Pour les besoins des élections locales, nous avons décidé de faire le trajet Dakar-Saint Louis. Pour descendre sur cette ville tricentenaire, nous nous sommes rendus à la gare routière dénommée Pompiers.
Nous prîmes un « 7 places ». A dire vrai, la carcasse ne nous paraissait pas performante mais nous ne pouvions a priori en avoir le cœur net. En sus, nous n’avions vraiment pas le choix.
Ne pouvant nous mettre à l’arrière du « 7 places » assurant son tour, nous attendîmes un autre et eûmes droit à une place presque confortable : le confort n’y était pas.

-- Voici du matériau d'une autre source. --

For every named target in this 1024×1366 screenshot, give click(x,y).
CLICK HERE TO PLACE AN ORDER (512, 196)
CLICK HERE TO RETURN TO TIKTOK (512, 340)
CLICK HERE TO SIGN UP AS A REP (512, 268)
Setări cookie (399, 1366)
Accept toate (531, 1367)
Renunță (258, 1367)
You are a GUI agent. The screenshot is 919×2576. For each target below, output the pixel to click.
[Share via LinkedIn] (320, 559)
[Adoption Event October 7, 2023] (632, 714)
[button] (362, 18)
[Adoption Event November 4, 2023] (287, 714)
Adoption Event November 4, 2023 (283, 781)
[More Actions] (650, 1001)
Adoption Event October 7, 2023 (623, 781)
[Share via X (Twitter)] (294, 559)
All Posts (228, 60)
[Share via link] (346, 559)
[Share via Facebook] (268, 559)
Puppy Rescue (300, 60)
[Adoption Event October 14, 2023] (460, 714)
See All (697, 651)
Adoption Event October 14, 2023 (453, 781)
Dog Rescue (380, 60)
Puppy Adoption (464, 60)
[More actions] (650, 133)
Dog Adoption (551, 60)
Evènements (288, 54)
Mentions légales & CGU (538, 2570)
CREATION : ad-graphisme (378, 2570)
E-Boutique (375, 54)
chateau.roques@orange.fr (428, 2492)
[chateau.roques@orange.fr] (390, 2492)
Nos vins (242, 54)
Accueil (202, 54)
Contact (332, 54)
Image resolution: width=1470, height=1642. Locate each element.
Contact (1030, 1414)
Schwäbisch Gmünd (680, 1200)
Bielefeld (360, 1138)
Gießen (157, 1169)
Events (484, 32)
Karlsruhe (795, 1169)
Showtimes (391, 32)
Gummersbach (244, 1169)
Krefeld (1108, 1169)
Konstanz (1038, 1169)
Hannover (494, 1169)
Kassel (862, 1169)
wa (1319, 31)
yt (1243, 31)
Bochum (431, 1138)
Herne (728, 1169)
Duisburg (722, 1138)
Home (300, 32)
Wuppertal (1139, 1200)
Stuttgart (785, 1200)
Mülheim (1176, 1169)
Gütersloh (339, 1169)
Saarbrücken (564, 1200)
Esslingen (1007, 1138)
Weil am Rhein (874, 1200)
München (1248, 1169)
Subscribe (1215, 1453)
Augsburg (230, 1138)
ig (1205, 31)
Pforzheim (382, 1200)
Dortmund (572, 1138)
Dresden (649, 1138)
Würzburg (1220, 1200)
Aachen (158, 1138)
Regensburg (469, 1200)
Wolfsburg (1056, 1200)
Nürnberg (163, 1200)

A un quart d’heure de midi, nous quittâmes « Pompiers ». Un jeune conduisit la voiture et se gara à la sortie dudit garage. Sur place, il descendit et invita le vrai chauffeur, cinquantenaire, à le remplacer. A cet instant précis, notre voisin attira notre attention sur un fait inédit : la mise en marche ou l’arrêt du véhicule dépendait de l’association ou de la séparation de fils. Normal, le véhicule en question avait plus de 35 ans, à coup sûr.
Que d’appréhensions, alors. Nous pensions que ce « 7 places » n’assurerait pas. Arona, un client très taquin, assis à côté du conducteur formula des prières en vue d’un paisible voyage. A la fin, il lança :
-Vivement que tu aies des sous pour retaper ta caisse.
- Amine, répondit son interlocuteur.
Prés de l’échangeur de Hann, le chauffeur nous fit savoir que si nous le voulions, nous passerions par l’autoroute à péage. Il dira aussi qu’il donnerait la moitié de la somme requise. Nous nous cotisâmes malgré le refus de notre voisin de participer à cette quête. Celui-ci fait prévaloir ses principes.
Une des clientes qui se trouvait derrière avait du mal à se faire à cette initiative. Pour elle, il revenait au chauffeur le devoir de s’acquitter du ticket aux différentes gares de péage : Thiaroye et Rufisque.
Arona nous tenait en haleine tout au long du voyage, du moins tant qu’il ne dormait pas. Il était à court de forfait téléphonique et avait du mal à s’y faire. Vainement, il voulut qu’on lui envoya du ‘seddo’. Pour déstresser, il se contentait de tenter d’envoyer des messages avec à la clé, à chaque fois un bruit strident symbole de notification : message non envoyé.
A l’entrée de Kébémer, le chauffeur présenta au policier en faction ses papiers : il était apparemment en règle. Etonnant quand on sait qu’on a beau tenter de voir ce qui était normal dans ce véhicule. Aucune aiguille ne fonctionnait sur le tableau de bord, de Dakar à Saint Louis la ceinture de sécurité était juste posée en bandoulière pour donner l’impression de l’avoir attaché, deux à trois arrêts pour resserrer des écrous sur la jante, etc.
Arona et le chauffeur se donnèrent en spectacle : ils ont échangé des mots. Arona voulut téléphoner à partir du terminal du chauffeur ce que ce dernier refusa. Plus loin, le chauffeur qui portait un tee-shirt du politicien Ameth Fall Braya ne vit pas un dos d’âne de fortune prés de Louga. Il passa à toute vitesse. Arona hocha la tête, en signe de désolation.
Nous disions : « c’est pas intéressant ». Arona nous le reprocha. Il renchérissait :
- Arrêtez de dire « c’est pas intéressant ». C’est pourquoi nous sommes toujours sous développés.
Vers 16heures vingt minutes, nous arrivâmes à Saint Louis. Avant de nous séparer, nous discutions et évoquions l’état des véhicules « 7 places ». Le constat était fait : la plupart des véhicules retrouvés dans les gares r routières devraient être recyclés. La sécurité des Sénégalais est en jeu.